Health care is expensive, but inadequate treatment is even more expensive. This is a lesson the German government has yet to learn. For years much of the world has been a free rider on U.S. medical R&D. Most industrialized states rely on a mix of price and volume controls to limit pharmaceutical spending. These governments expect American drug makers to keep supplying their products, almost irrespective of price.

As a result, U.S. citizens are bearing a steadily increasing medical burden: Since 1999 America has accounted for 71% of the sales of new chemical entities, up from 62%. Japan and Germany, the next two largest pharmaceutical markets, account for just 4% each.

Washington is under increasing pressure to end this sweet deal for other nations. In fact, the U.S. has started to raise the issue in trade negotiations.

The real solution, however, is for other nations to pay a fair price for what they use. After all, countries that impose drug-price controls are degrading the health of their citizens while raising other treatment expenses.

Germany’s newly tightened therapeutical reference-pricing program is an unfortunate example. Under reference pricing, drugs are grouped by pharmacological equivalence. Generics and patented products are listed together and reference prices are set based on the difference between the cheapest and most expensive drugs. Innovative and therapeutically important drugs are, theoretically, exempt.

Unfortunately, paying generic prices for patented products obviously discourages further medical development — except when one can rely on the output of the freer American market, as Berlin does. The generics now serving as price benchmarks themselves would never have been developed if the U.S. followed Germany’s policy.

Indeed, Berlin’s scheme seems designed as much to enrich German businesses as to save money for the German government. For instance, wholesalers and pharmacists receive nearly as many health-care euros as do R&D drug makers.

Even more significant, more money goes to generics firms than to the innovative industry. Although generics account for a smaller share of sales than in America, total outlays are two-and-a-half times as much since German generics cost far more than the international average. The Boston Consulting Group estimates that simply paying U.S. generics prices would save more than €500 million, about half what Berlin currently hopes to save through reference pricing.

At the same time, Germany’s reference-pricing program limits patient access to drugs. The result, as the Boston Consulting Group explained in a report on OECD nations, is that the sick are “disadvantaged by the market interventions imposed by their governments: they have less chance of getting the latest drugs, and their chances of recovery or effective relief are to that extent compromised.”

Even comparable medicines aren’t the same. Sometimes a slightly different formula proves substantially better for some people. Explains American rheumatologist John H. Kippel, “It’s not unusual for patients to try several options before finding one that works.”

Limiting drug use also forces governments to spend more money. In a study of reference pricing in Canada’s province of British Columbia, health-care analyst John Graham found evidence of “negative consequences for patients’ health.” Since less appropriate, cheaper medications were substituted for more expensive ones, Mr. Graham noted that there was evidence of “a higher risk of admission to hospital for surgery,” as well as “longer stays in hospital, and more visits to physicians and emergency rooms.” These sort of costs eat up much of the presumed savings from reference pricing and other regulatory schemes.

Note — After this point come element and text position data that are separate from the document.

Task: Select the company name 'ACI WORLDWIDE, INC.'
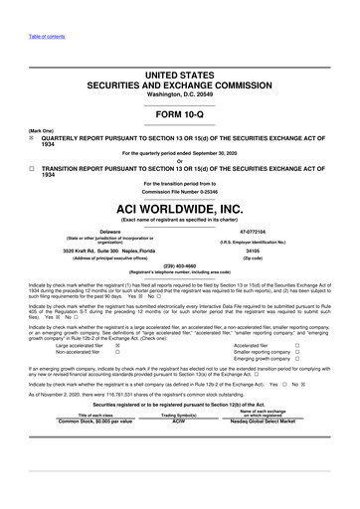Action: [x=180, y=210]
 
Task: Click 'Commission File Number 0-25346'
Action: [x=180, y=192]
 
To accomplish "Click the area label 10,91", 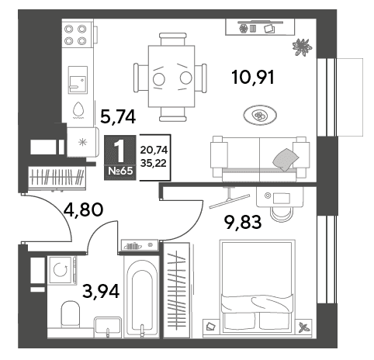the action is tap(253, 78).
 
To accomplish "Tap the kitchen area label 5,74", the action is tap(118, 116).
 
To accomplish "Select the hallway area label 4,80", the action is tap(83, 209).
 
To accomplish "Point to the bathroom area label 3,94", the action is tap(101, 291).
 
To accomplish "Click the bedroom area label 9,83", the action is tap(243, 222).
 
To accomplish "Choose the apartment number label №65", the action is tap(120, 171).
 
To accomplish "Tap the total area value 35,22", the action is tap(154, 163).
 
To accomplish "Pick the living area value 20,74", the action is tap(154, 150).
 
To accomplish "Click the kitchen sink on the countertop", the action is tap(78, 80).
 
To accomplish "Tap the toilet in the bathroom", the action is tap(70, 313).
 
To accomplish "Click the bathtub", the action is tap(141, 296).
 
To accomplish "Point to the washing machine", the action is tap(62, 270).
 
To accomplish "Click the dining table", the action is tap(171, 76).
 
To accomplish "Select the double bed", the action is tap(257, 288).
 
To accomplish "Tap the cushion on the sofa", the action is tap(286, 159).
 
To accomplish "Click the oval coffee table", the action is tap(260, 116).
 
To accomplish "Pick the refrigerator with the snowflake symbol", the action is tap(83, 142).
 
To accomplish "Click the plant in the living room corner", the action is tap(302, 47).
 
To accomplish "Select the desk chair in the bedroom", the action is tap(281, 214).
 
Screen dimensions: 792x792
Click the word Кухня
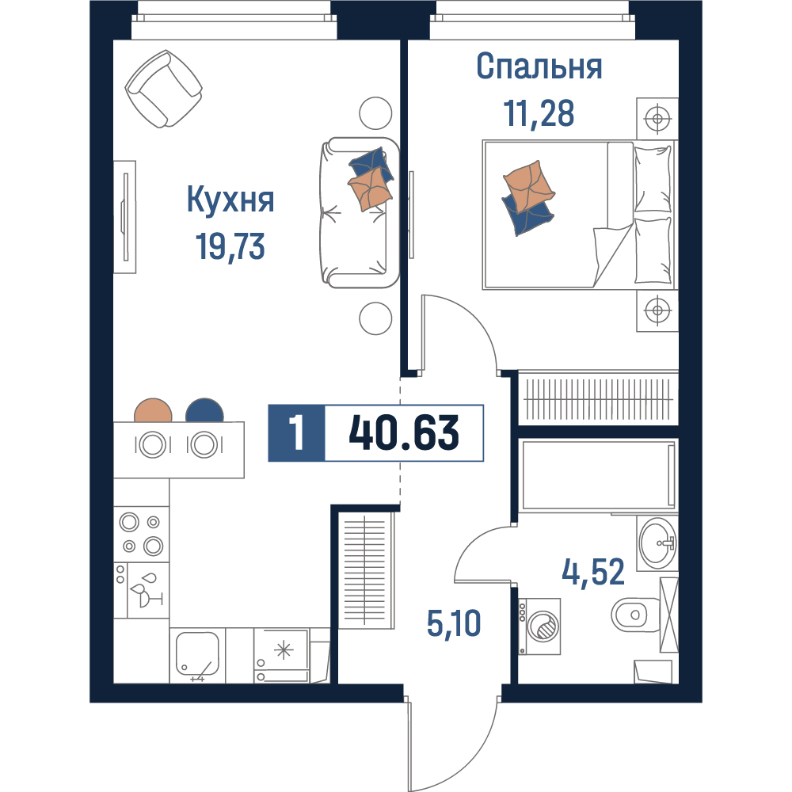pos(230,200)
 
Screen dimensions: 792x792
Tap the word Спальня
pos(539,67)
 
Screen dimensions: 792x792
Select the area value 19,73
pos(230,246)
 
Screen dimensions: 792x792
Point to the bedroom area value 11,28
pos(539,112)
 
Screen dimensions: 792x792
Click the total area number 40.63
pos(404,433)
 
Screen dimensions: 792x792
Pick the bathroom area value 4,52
pos(593,573)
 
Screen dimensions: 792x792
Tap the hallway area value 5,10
pos(454,623)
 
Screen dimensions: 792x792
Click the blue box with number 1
pos(296,433)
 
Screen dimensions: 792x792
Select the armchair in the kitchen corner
pos(164,89)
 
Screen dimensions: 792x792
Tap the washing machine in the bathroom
pos(539,626)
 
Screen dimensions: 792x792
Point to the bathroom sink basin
pos(657,544)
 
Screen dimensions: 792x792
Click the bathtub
pos(598,474)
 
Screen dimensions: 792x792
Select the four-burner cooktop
pos(142,534)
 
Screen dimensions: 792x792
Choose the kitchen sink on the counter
pos(197,655)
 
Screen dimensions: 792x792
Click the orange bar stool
pos(153,410)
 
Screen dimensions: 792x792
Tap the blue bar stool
pos(204,410)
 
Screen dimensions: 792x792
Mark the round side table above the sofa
pos(375,113)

In an attempt to mitigate these sort of problems, Berlin exempts innovative products from reference pricing. But in practice the government rarely makes an exception. And patients are rarely willing to pay more to obtain a high-priced drug.

Prof. Oliver Schoeffski, chair for health management at the University of Erlangen-Nuremberg, found severe undertreatment of many illnesses across Europe, including in Germany. For instance, three of four people with high cholesterol were not receiving a statin.

According Dr. James Cleeman, coordinator of the National Cholesterol Educational Program in the U.S., statins are cost effective even at $100 a month because heart disease costs “hundreds of billions of dollars.” Treatment for high cholesterol demonstrates how Germany fails to balance lower cost with better treatment. Some 1.8 million Germans take Pfizer’s Lipitor, sold there as Sortis. Numerous studies have demonstrated that Sortis lowers cholesterol and thereby reduces the risk of heart attacks and strokes, even among high-risk populations suffering from diabetes and hypertension.

However, Sortis is being bundled with generic statins, which would impose a price cut of 38% this year and a cumulative reduction of 63% next year. The other medicines work, but studies indicate that Sortis works better — reduces cholesterol more with fewer side-effects. Yet GemBa refused to delay implementation of the reference pricing for statins. Average Germans are the big losers.

German Chancellor Gerhard Schröder said he is open to changing the reference-pricing system, and so he should. Germany’s system hurts patients, reduces industry funding for R&D, and may even hike medical costs.

Governments, like individuals, often are penny-wise and pound-foolish. But the cost of scrimping when it comes to medicine can be extraordinarily high. Germany and other OECD states should stop free-riding off of American pharmaceutical R&D and start paying reasonable prices for valuable products.